**Dokumen Sumber:**
+-------+
Konsentrasi gas ini di atmosfer meningkat dengan sangat cepat, yang walaupun
masih tergolong langka di atmosfer tetapi gas ini mampu menangkap panas jauh
lebih besar dari gas-gas rumah kaca yang telah dikenal sebelumnya. Hingga saat
ini sumber industri penghasil gas ini masih belum teridentifikasi.
B.
Penyebab Efek Rumah Kaca
Efek
rumah kaca disebabkan karena naiknya konsentrasi gas karbondioksida (CO2) dan
gas-gas lainnya (CH4(Metan) dan N2O (Nitrous Oksida), HFCs (Hydrofluorocarbons),
PFCs (Perfluorocarbons) dan SF6 (Sulphur hexafluoride) di atmosfer yang disebut
gas rumah kaca. Kenaikan konsentrasi gas CO2 ini disebabkan oleh kenaikan
pembakaran bahan bakar minyak (BBM), batu bara dan bahan bakar organik lainnya
yang melampaui kemampuan tumbuhan-tumbuhan dan laut untuk mengabsorbsinya.
+-------+
**Kumpulan Baris:**
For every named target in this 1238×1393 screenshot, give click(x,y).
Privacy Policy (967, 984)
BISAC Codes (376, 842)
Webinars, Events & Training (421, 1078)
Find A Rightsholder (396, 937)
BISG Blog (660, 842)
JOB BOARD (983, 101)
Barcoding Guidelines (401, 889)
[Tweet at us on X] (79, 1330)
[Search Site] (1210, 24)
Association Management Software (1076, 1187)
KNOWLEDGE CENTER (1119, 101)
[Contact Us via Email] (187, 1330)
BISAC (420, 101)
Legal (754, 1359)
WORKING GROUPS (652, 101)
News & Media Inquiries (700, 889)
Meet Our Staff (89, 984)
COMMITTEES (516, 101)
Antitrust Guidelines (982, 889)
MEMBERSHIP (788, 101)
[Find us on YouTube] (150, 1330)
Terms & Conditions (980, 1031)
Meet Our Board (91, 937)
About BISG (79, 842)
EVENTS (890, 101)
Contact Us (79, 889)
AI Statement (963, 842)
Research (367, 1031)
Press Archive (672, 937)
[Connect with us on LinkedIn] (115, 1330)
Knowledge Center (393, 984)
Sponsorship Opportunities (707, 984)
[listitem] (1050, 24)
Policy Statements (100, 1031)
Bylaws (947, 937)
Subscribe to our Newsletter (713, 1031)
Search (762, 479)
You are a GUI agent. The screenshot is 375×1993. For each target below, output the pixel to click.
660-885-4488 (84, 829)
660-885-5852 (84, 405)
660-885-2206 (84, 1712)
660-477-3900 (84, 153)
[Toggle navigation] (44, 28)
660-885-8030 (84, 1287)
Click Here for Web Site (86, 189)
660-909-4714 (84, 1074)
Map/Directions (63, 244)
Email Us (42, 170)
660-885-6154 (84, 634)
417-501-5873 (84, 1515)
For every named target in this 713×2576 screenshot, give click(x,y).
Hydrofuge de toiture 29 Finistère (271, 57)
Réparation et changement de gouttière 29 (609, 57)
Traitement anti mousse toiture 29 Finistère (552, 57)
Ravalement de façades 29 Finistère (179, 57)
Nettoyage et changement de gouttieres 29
+-------+
**Yang Dikerjakan:**
**a)** Salin persis bagian teks tentang efek rumah kaca, dimulai dari kata-kata "Konsentrasi gas ini" dan berhenti setelah kata-kata "masih belum teridentifikasi.".
**b)** Ulangi persis baris-baris dalam kumpulan baris di atas, dimulai dari baris yang memuat "AI Statement (963, 842)" hingga baris terakhir kumpulan baris tersebut, kedua ujungnya termasuk.

**Kunci Jawaban:**
**a)**
Konsentrasi gas ini di atmosfer meningkat dengan sangat cepat, yang walaupun
masih tergolong langka di atmosfer tetapi gas ini mampu menangkap panas jauh
lebih besar dari gas-gas rumah kaca yang telah dikenal sebelumnya. Hingga saat
ini sumber industri penghasil gas ini masih belum teridentifikasi.

**b)**
AI Statement (963, 842)
Research (367, 1031)
Press Archive (672, 937)
[Connect with us on LinkedIn] (115, 1330)
Knowledge Center (393, 984)
Sponsorship Opportunities (707, 984)
[listitem] (1050, 24)
Policy Statements (100, 1031)
Bylaws (947, 937)
Subscribe to our Newsletter (713, 1031)
Search (762, 479)
You are a GUI agent. The screenshot is 375×1993. For each target below, output the pixel to click.
660-885-4488 (84, 829)
660-885-5852 (84, 405)
660-885-2206 (84, 1712)
660-477-3900 (84, 153)
[Toggle navigation] (44, 28)
660-885-8030 (84, 1287)
Click Here for Web Site (86, 189)
660-909-4714 (84, 1074)
Map/Directions (63, 244)
Email Us (42, 170)
660-885-6154 (84, 634)
417-501-5873 (84, 1515)
For every named target in this 713×2576 screenshot, give click(x,y).
Hydrofuge de toiture 29 Finistère (271, 57)
Réparation et changement de gouttière 29 (609, 57)
Traitement anti mousse toiture 29 Finistère (552, 57)
Ravalement de façades 29 Finistère (179, 57)
Nettoyage et changement de gouttieres 29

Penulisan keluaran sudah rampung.